9.4.16 ‘August was a heavy month and now the nights are drawing in’
August was a heavy month
And now the nights are drawing in
— Bob Geldof
It’s not so weird to want some time off. It can be a little weird to take time off when you a) make your own schedule and b) are looking to take time off from things most folks might consider entertaining. In my case, Facebook.
In August, I vacationed hard. And it was a good thing! But I made a decision late in July that I was going to try an August without Facebook, for a variety of reasons that included:
- It ate up a lot of time.
- It ate up a lot of psychic energy.
- The noise to signal was getting unbearably disproportionate.
- I wanted to turn that time and energy elsewhere, to something active and not passive.
Specifically, the active thing was my next book. And it was easy to both lose time and energy while poring through page after page of Facebook, full of tiny distractions and diversions and arguments and neediness. I also have a hard time not sending a quippy reply when quippy or punny is called for, and I was noticing after doing, say, 20 minutes of that the inspiration to write had all but vanished.
So I washed my hands of it starting August 2, when we left for California. I deleted it (and Messenger) from my phone, and they remain deleted. Now, I’m not made of stone; I dipped in once or twice to check a Messenger message from someone who hadn’t realized I was on hiatus, and once or twice a photo got posted of me so I hit “OK” to put it on the timeline. But I didn’t read it. I did turn up my Twitter participation, but Twitter is easier (for me at least) to pull away from. And it didn’t seem as draining. So while I won’t say I didn’t miss Facebook at all, I just didn’t have it as part of the daily routine. And it was delightfully freeing.
We went to California so I could hang out at my “cruise ship that doesn’t go anywhere” — the biannual Television Critics Association gathering, in which the networks gather critics in a ballroom in a hotel and present their various shows for the fall season, along with cast and some creators. They feed us mercilessly (and the food is generally terrific) and often have odd swag to hand out or leave in the hotel rooms. The whole thing goes on for about two weeks, and I can’t handle all of it but I like to go every year or so to keep a hand in. It also gives me focused writing time up in my room for the times I don’t need to be down in a darkened ballroom listening to the latest preposterous or awesome offering from TV people.

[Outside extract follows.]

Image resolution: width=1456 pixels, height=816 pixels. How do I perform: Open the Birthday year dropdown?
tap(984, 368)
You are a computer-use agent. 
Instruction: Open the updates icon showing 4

Maury came with, and came with me to catch up with one old friend in particular, someone I don’t get to see nearly enough for a variety of reasons. But it is lovely that when I email the singer of my favorite band (The Trashcan Sinatras) that he and his wife make time for me! Frank and Tanya met us for what turned into a three-hour dinner in Pasadena, and whiskey was drunk and laughs were had and gifts were exchanged.

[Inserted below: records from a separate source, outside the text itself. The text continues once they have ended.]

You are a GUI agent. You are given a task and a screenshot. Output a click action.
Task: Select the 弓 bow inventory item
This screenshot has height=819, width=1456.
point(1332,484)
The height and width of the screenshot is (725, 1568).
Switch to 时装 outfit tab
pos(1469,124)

Later on Maury and I spent a few days in the Sierra Mountains in the most adorable, sweet little getaway probably ever: It was the lower half of a cottage on the Kaweah River, and it was shallow enough to swim and frolic and sit down and read in if you wanted. There was also a small island surrounded by small river flumes and I went out and did some writing there, as you may have recalled if you read my “meat bees” entry.
We got back home and then just a week later were out again for an early anniversary stay at Winvian, this rather luxurious resort in Litchfield, Connecticut that features 16 individually-designed cabins with themes like “Secret Society” and “Music.” We snagged the “Treehouse” and it was just as incredibly amazing as you could imagine. The property was lovely, we had s’mores, we got massages, we played badminton in the near-dark, we drank Schnapps (him) and whiskey (me) and rounded up a game of (no-stakes) poker with some nice local folks.
August was a heavy month, but the weight was absolutely bearable.
I had thought to get into the actual story I’m writing, but I think I’ll save that for a later post. Suffice it to say that while most of the story is brand new, parts of it have a very long history in my imagination indeed. A version of this story — again, a very different version but still with some of the DNA — emerged from me in middle school. I’ve been twisting it this way and that way for years, and it wasn’t until I tried to write a short story with the main character that it opened up like gate and I saw the way through. In any case, once I know it has been safely vetted and is at least in the hands of my fantastic agent, I may have more to say.
What I can say at least right now, though, is that a story featuring a character from The Only Song Worth Singing has been accepted for an anthology! Inkception Press will publish my “Rough Beast, Slouching” story in October (that’s the plan thus far), and once it is available I promise I will annoyingly shout it from the rooftops and start begging for reviews.